To achieve longer-lasting effects while minimizing invasiveness, we employed the core extirpation method. This minimally invasive technique is associated with low expected blood loss and can be performed as day surgery, providing similar cosmetic outcomes as traditional bone shaving but with longer-lasting results. Our results demonstrated that AP/ML dimensions were stable up to 24–35 months in all patients and that even after 36–48 months, the changes in AP/ML dimensions were minimal (average of 2.26 mm) and often went unnoticed by the patients.
The pattern of regrowth following the initial operation may account for the longer-lasting effect of the core extirpation compared to bone shaving. In the case of traditional bone shaving, the regrowth of the lesion occurs outward, resulting in external changes that can manifest within a few months. In contrast, following core extirpation, the remnant lesion regrows within the hollowed-out (extirpated) core area, with outward regrowth occurring only after complete filling of the core.

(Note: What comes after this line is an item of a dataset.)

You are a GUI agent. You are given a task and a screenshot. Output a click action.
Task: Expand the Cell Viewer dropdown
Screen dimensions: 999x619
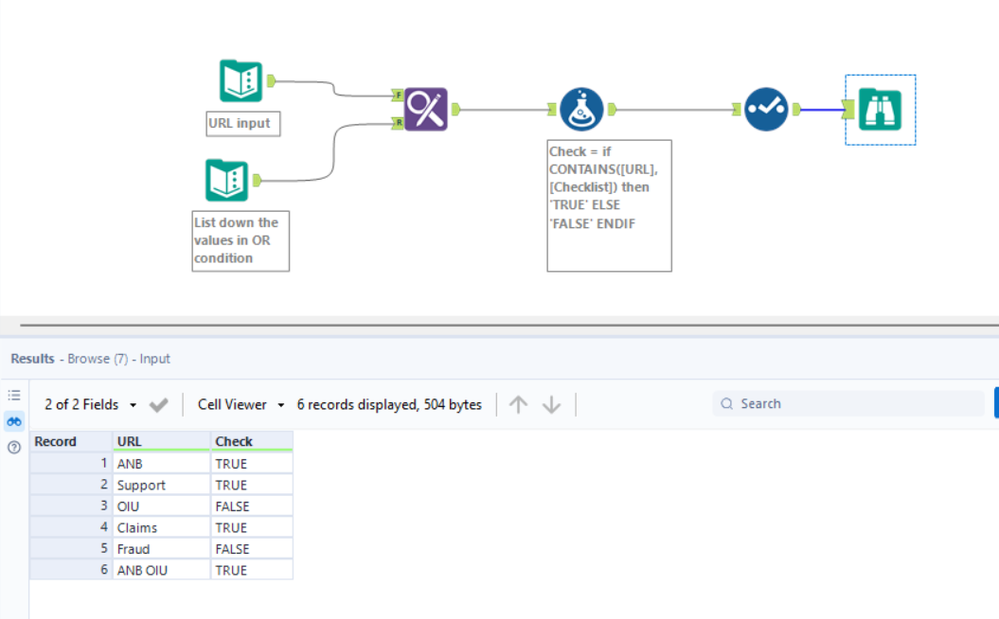click(x=241, y=405)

Radical excision followed by immediate reconstruction is a viable treatment option to eradicate FD lesions and prevent recurrences. This approach is recommended for patients with fast-growing lesions causing neurological or optical symptoms. However, in patients without these symptoms, the core extirpation method can be a suitable surgical option, especially in patients who do not want extensive surgery.

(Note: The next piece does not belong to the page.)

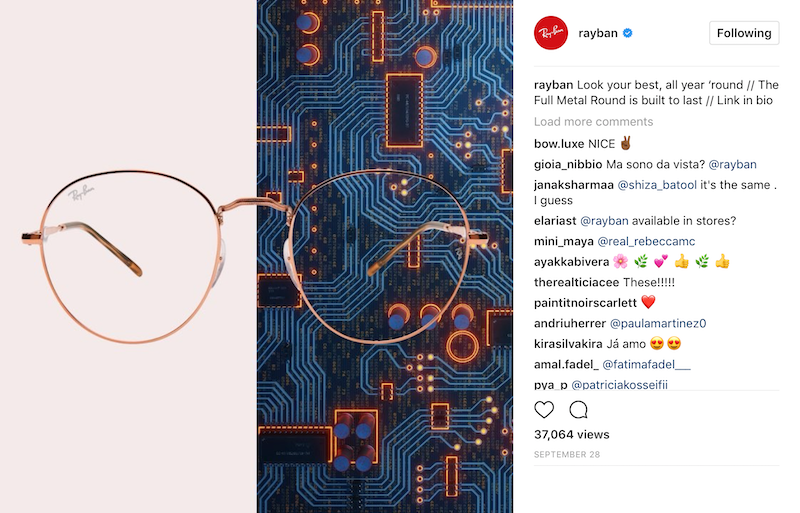Click the 37,064 views count
Image resolution: width=800 pixels, height=513 pixels.
[x=571, y=434]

Although the core extirpation method cannot completely eradicate the lesion or halt its progression, our results showed that AP/ML discrepancies remained stable for up to 4 years after the initial operation. Therefore, routine CT scans for lesion follow-up may not be necessary during the first 4 to 5 years unless the patient reports symptoms or noticeable facial contour changes. This is particularly important in pediatric patients who are more sensitive to radiation exposure.
Several limitations should be acknowledged in this study. First, the sample size was small, which precluded statistical analysis. In addition, the retrospective design of the study is a further limitation. Future randomized studies with longer follow-up periods are necessary to fully evaluate the long-term effectiveness of the core extirpation method. In conclusion, our preliminary results after 4 years of follow-up indicate that the core extirpation method may be a promising alternative for well-selected patients.